■ **Exercise goal**
Using the records below, transcribe word for word the stretch from the line that contains "Image resolution: width=1140" through the line that contains "Click the chevron", both end lines included, and nothing else.

■ **Source material**
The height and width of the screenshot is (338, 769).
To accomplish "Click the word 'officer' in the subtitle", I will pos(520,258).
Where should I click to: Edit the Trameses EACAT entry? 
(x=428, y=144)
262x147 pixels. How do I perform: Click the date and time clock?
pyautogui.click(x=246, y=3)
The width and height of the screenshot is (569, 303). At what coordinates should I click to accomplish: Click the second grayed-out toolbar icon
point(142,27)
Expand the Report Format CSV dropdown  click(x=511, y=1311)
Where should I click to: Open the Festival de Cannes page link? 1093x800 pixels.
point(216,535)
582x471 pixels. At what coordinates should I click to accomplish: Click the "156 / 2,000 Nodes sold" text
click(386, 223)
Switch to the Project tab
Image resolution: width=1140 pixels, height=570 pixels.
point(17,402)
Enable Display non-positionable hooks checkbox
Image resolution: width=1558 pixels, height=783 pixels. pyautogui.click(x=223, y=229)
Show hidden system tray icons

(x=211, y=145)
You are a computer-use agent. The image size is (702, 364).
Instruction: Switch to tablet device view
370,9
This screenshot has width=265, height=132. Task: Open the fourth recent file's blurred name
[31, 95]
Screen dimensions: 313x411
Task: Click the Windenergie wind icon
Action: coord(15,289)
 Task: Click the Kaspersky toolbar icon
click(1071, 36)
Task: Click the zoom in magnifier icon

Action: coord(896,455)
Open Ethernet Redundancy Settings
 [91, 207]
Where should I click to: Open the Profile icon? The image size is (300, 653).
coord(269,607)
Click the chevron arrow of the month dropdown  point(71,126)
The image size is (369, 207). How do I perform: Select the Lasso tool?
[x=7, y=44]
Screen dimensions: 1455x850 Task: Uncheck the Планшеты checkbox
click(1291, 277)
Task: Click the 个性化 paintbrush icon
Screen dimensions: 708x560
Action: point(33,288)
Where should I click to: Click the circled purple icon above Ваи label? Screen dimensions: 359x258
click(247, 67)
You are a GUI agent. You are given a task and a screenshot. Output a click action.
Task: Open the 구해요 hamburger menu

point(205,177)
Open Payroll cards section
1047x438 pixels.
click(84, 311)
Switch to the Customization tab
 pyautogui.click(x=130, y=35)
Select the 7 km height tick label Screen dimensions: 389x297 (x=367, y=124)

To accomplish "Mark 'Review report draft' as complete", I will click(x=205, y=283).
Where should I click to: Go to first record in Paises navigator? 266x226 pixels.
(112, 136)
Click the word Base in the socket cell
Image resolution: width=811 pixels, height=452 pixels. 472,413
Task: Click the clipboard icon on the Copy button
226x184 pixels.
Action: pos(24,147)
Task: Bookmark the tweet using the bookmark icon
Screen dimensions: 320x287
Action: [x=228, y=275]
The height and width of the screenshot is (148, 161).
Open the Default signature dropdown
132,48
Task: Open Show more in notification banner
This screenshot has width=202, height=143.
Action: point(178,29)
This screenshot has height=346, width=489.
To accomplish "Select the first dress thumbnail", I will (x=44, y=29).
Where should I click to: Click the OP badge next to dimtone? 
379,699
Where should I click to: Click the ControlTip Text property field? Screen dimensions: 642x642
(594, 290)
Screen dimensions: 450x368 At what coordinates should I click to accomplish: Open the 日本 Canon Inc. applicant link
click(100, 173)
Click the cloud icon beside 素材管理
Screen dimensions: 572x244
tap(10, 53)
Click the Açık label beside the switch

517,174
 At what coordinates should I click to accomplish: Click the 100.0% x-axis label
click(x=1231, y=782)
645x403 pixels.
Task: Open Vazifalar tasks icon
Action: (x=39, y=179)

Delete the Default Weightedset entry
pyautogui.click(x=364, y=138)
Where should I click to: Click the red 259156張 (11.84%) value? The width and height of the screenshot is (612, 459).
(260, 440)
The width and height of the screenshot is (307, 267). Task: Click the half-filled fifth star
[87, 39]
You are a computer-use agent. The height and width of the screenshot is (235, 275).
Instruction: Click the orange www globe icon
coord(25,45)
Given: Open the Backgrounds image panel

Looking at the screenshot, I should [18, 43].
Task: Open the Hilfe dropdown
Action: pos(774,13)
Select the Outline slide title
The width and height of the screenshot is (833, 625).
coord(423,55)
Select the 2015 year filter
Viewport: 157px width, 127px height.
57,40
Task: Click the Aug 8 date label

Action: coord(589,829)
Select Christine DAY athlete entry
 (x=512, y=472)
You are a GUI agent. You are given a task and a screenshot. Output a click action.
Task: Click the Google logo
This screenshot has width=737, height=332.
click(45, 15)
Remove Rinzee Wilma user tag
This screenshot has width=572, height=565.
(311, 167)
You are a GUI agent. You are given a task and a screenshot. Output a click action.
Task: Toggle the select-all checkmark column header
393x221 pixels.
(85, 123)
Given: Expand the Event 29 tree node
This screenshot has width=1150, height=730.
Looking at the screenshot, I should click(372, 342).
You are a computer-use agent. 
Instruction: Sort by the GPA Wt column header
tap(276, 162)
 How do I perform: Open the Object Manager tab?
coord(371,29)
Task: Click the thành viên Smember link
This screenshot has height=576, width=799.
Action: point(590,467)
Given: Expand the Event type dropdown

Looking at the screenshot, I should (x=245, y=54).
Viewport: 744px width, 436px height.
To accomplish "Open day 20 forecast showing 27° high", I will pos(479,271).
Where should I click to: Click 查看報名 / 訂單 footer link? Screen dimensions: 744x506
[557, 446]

■ **Response box**
Image resolution: width=1140 pixels, height=570 pixels.
point(17,402)
Enable Display non-positionable hooks checkbox
Image resolution: width=1558 pixels, height=783 pixels. pyautogui.click(x=223, y=229)
Show hidden system tray icons

(x=211, y=145)
You are a computer-use agent. The image size is (702, 364).
Instruction: Switch to tablet device view
370,9
This screenshot has width=265, height=132. Task: Open the fourth recent file's blurred name
[31, 95]
Screen dimensions: 313x411
Task: Click the Windenergie wind icon
Action: coord(15,289)
 Task: Click the Kaspersky toolbar icon
click(1071, 36)
Task: Click the zoom in magnifier icon

Action: coord(896,455)
Open Ethernet Redundancy Settings
 [91, 207]
Where should I click to: Open the Profile icon? The image size is (300, 653).
coord(269,607)
Click the chevron arrow of the month dropdown  point(71,126)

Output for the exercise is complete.